> INSTRUCTIONS FOR THE TASK: The response must be the exact lines from the line holding "This screenshot has width=1389, height=868." through the end of the entries, with no pictures and nothing else.

> DATASET EXCERPTS:
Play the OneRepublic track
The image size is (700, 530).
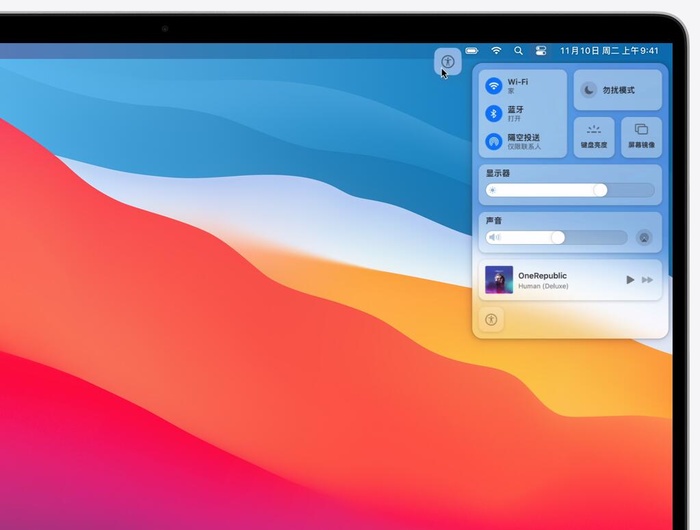point(630,280)
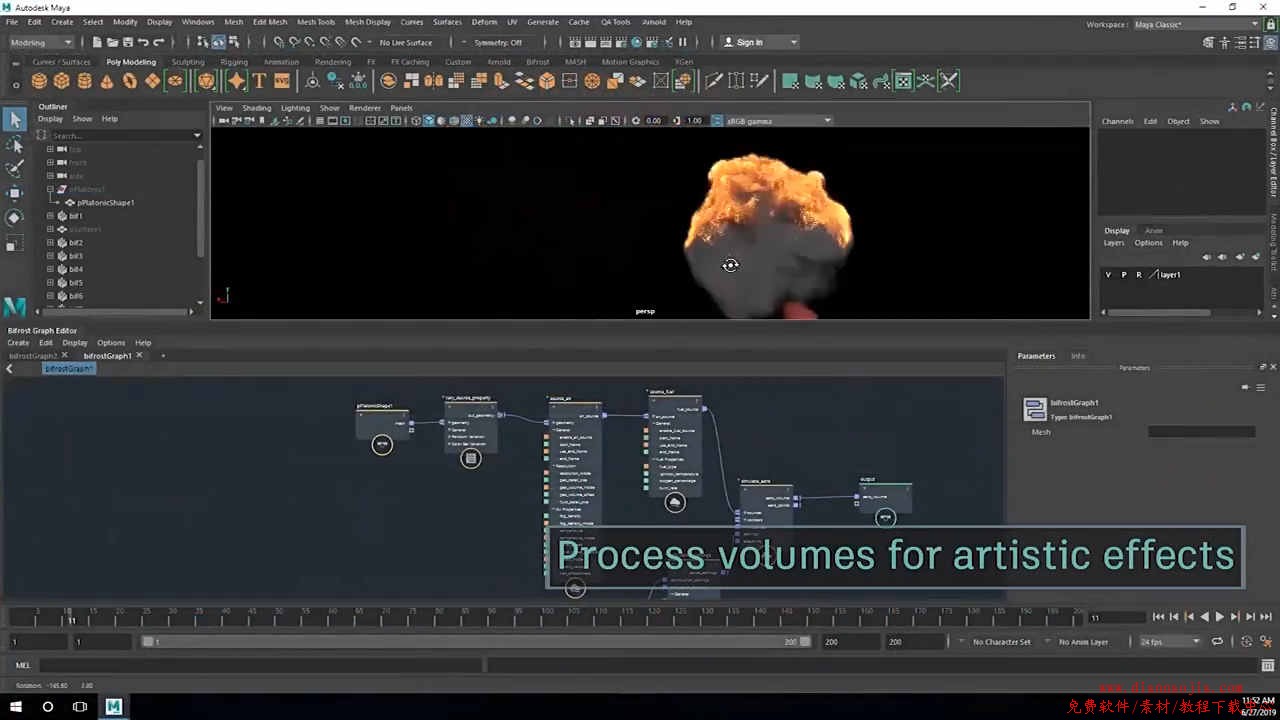1280x720 pixels.
Task: Click the Sign In button
Action: point(759,42)
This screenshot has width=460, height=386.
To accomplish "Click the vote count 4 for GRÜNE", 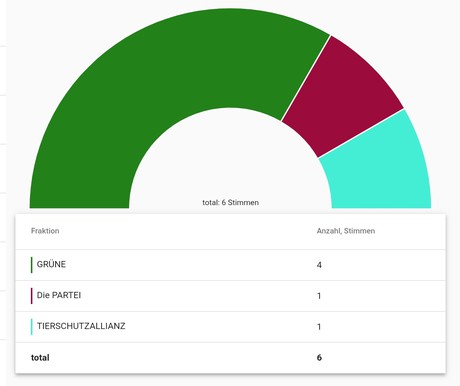I will [319, 265].
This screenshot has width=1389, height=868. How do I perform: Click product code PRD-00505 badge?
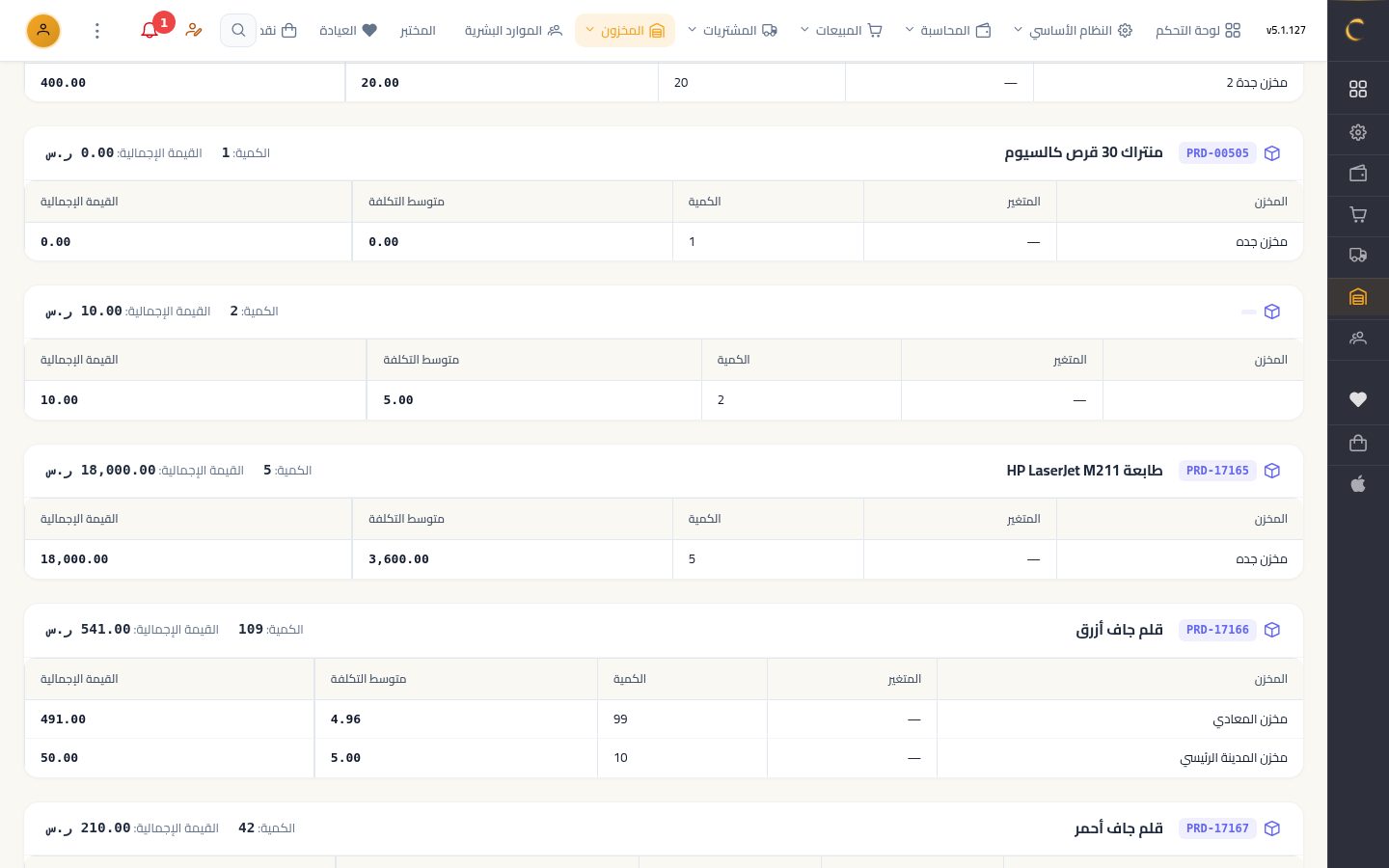[x=1217, y=153]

> RESPONSE FOR THIS EXERCISE:
This screenshot has width=1389, height=868. How do I perform: Click product code PRD-00505 badge?
[x=1217, y=153]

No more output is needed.